ナルはそれを見ながら特製ミックスジュースを一口飲む。う〜ん、美味い。程良い甘さでいくらでも飲めそうだ。
パクリ。少し大きめに齧ったパンを咀嚼し始めるラウル。
モグ。モグ。とゆっくりだった口の動きが少しずつ速くなっていく。
モグ、モグ、モグ、モグ、モグ、モグモグモグモグモグモグモグモグモグモグモグモグモグモグモグモグモグモグモグモグモグモグモグモグモグモグモグモグモグモグモグモグモグモグモグモグモグモグ──
えっ、そんなに噛む?と驚いて固まったナルを余所に、ラウルはまだ一口目のそれを必死で噛んでいた。

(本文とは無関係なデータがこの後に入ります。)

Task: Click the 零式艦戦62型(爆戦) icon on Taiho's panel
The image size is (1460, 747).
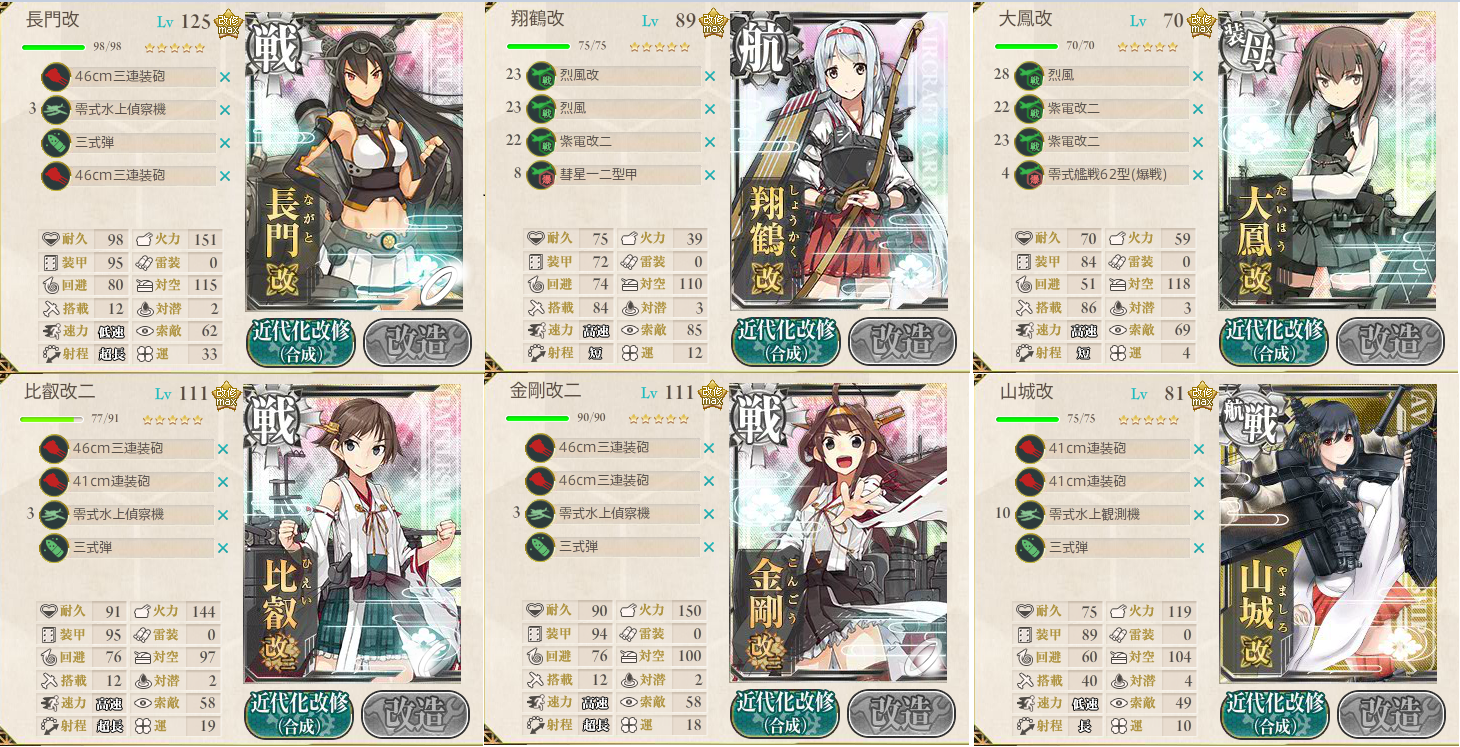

モグモグモグモグモグモグモグモグモグモグモグモグモグモグモグモグモグモグモグモグモグモグモグモグモグモグモグモグモグモグモグモグモグモグモグモグモグモグモグモグモグモグモグモグモグモグモグモグモグモグモグモグモグモグモグモグモグモグモグモグモグモグモグモグ──
あのパンそんな硬くなかった筈だけどなぁ、口の筋力でも衰えたんだろうか、なんて考えながら見てると、ようやく一口目を飲み込んだらしいラウルが、次の瞬間予想外の行動に出た。
「えっ!ちょっと、ラウル!?何してんのさ!」
ラウルは齧ったパンと、もう1つのパンをポケットに詰め込もうとしていた。
ナルが思わず叫んでしまったのも仕方がないだろう。
ナルの叫び声に身を固めたラウルは、ナルを睨みながらも恐る恐るといったように口を開く。
「…1週間分……」
ラウルがナルに対して喋ってくれたのに驚き、内心喜んだナルだったが、聞き捨てならない言葉を聞いてそれどころじゃなくなった。
「いっ、1週間分?どういう事だ?」
「……」
無言でパンを見下ろすラウル。
「えっ?!これが?このパンが1週間分のご飯だって言いたいのか?」
コクリと頷くラウルにナルは愕然とした。
「──違う。違うよ、ラウル。これは今日の朝ご飯。君が全部食べてしまって良い。昼にまた来よう。昼じゃなくても、朝でも夜でも夜中でも、間食を食べたくなったらでも良い。ほんとにいつでも良いんだ。ここへ来れば、新しいのを出してもらえるから」
ナルも離宮にいた時、昼ご飯を抜かれていた事はあったが、1週間も抜かれる事はなかった。余程酷い環境で生活して来たのだろう。これだけガリガリなのも頷ける。
「ほら、そのスープもパンも全部食べて大丈夫だから」
それでも信じられないようで、一切手を出そうとしないラウル。
しばらく考え込んだナルは良い事を思いついたとばかりに手を打った。
「よし、じゃあこうしよう!ラウル、ここでちょっと待ってて」
そう言って調理場へ走り、しばらくしてから戻って来たナルは大きめの籠を持っていた。
それをラウルの目の前に差し出し、パカリと開ける。
「ジャーン!これでどうだ!」
中にはサンドウィッチがぎっしり詰められていた。
「これはお昼ご飯。これで、それ、食べれるだろ?」
大量にあるサンドウィッチを見て、ラウルはようやくナルの言葉を信じたのか、スープに手を伸ばした。
「…あったかい」
ラウルが食べるのを躊躇し、ナルがサンドウィッチを頼んでいる間に、少し冷めてしまったようだった。
「知ってるか?それ、出来立てはもっと熱いんだ」
一生懸命に頬張るラウルの姿を見て、ナルは優しく微笑んだ。